/---

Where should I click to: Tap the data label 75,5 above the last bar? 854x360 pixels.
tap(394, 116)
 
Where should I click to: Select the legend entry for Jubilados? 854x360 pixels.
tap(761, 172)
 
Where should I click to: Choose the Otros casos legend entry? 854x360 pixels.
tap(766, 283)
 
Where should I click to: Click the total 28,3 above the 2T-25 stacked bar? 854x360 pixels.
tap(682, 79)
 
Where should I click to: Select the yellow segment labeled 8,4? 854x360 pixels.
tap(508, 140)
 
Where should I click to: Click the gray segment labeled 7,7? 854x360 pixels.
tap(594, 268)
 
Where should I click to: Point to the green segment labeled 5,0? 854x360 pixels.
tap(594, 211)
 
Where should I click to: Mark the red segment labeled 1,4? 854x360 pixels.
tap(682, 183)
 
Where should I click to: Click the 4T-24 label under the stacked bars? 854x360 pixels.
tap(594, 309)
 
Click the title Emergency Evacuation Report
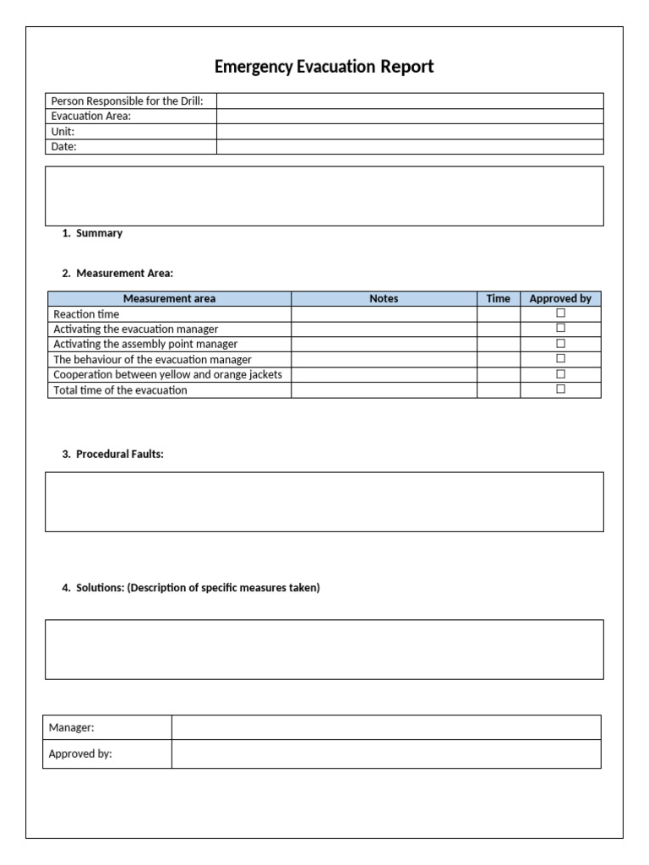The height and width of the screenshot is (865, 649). [x=324, y=67]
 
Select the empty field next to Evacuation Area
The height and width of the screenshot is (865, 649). [x=410, y=117]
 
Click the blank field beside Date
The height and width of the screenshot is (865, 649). [x=410, y=147]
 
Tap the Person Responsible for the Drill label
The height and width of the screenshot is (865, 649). [x=128, y=101]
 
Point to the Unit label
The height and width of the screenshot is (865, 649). [x=63, y=132]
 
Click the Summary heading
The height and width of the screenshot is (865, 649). [x=99, y=233]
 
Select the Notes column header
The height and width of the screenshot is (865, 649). [x=384, y=299]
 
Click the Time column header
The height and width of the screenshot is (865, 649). [x=499, y=299]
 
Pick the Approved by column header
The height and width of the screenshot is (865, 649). [x=560, y=299]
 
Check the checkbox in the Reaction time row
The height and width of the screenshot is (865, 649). [x=560, y=313]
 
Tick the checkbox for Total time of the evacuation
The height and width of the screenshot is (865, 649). [x=560, y=389]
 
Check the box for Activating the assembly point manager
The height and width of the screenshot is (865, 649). [x=560, y=344]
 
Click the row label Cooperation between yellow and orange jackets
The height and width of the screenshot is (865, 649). [x=167, y=374]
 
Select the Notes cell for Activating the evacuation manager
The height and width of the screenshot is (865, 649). [x=384, y=329]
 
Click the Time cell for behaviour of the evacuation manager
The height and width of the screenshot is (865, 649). [x=499, y=359]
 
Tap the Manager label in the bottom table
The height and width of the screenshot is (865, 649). [x=71, y=727]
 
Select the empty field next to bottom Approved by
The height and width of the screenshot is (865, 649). [x=386, y=754]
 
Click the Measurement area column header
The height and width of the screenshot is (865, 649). [x=169, y=299]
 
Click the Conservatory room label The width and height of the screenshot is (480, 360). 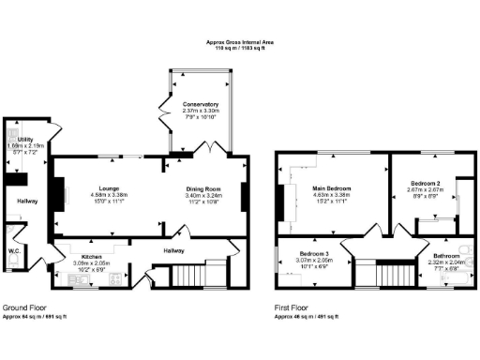[x=201, y=104]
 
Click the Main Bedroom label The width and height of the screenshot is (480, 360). [x=330, y=188]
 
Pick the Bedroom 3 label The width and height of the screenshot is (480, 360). [x=314, y=254]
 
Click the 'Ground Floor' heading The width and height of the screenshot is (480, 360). [x=26, y=308]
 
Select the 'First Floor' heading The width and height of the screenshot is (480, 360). [x=295, y=308]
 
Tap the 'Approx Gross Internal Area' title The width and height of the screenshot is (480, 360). [x=240, y=42]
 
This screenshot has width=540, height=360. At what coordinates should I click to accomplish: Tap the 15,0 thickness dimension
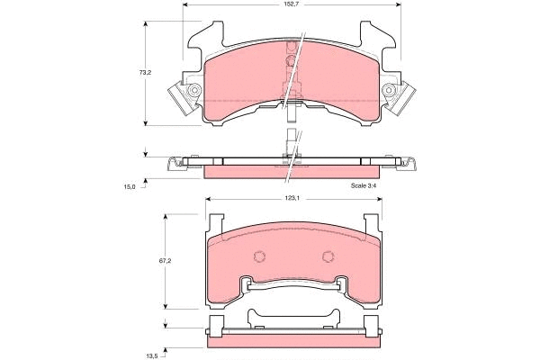click(129, 187)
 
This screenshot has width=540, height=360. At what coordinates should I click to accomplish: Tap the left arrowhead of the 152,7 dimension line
click(186, 4)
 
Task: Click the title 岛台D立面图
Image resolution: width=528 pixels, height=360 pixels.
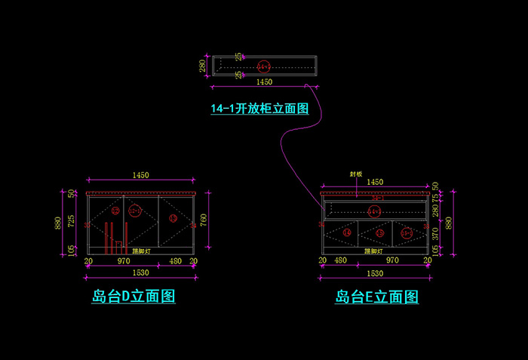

\---

Rewrite the stretch from "Where should I click to: Mark" through "649). [x=63, y=132]", changing "blank field" to "empty field" and leaving everything else as it is. Leave the pictures out of your answer.

ANSWER FOR THE TASK:
Where should I click to: Mark the red segment labeled 1,4? 854x360 pixels.
tap(682, 183)
 
Where should I click to: Click the 4T-24 label under the stacked bars? 854x360 pixels.
tap(594, 309)
 
Click the title Emergency Evacuation Report
The height and width of the screenshot is (865, 649). [x=324, y=67]
 
Select the empty field next to Evacuation Area
The height and width of the screenshot is (865, 649). [x=410, y=117]
 
Click the empty field beside Date
The height and width of the screenshot is (865, 649). [x=410, y=147]
 
Tap the Person Responsible for the Drill label
The height and width of the screenshot is (865, 649). [x=128, y=101]
 
Point to the Unit label
The height and width of the screenshot is (865, 649). [x=63, y=132]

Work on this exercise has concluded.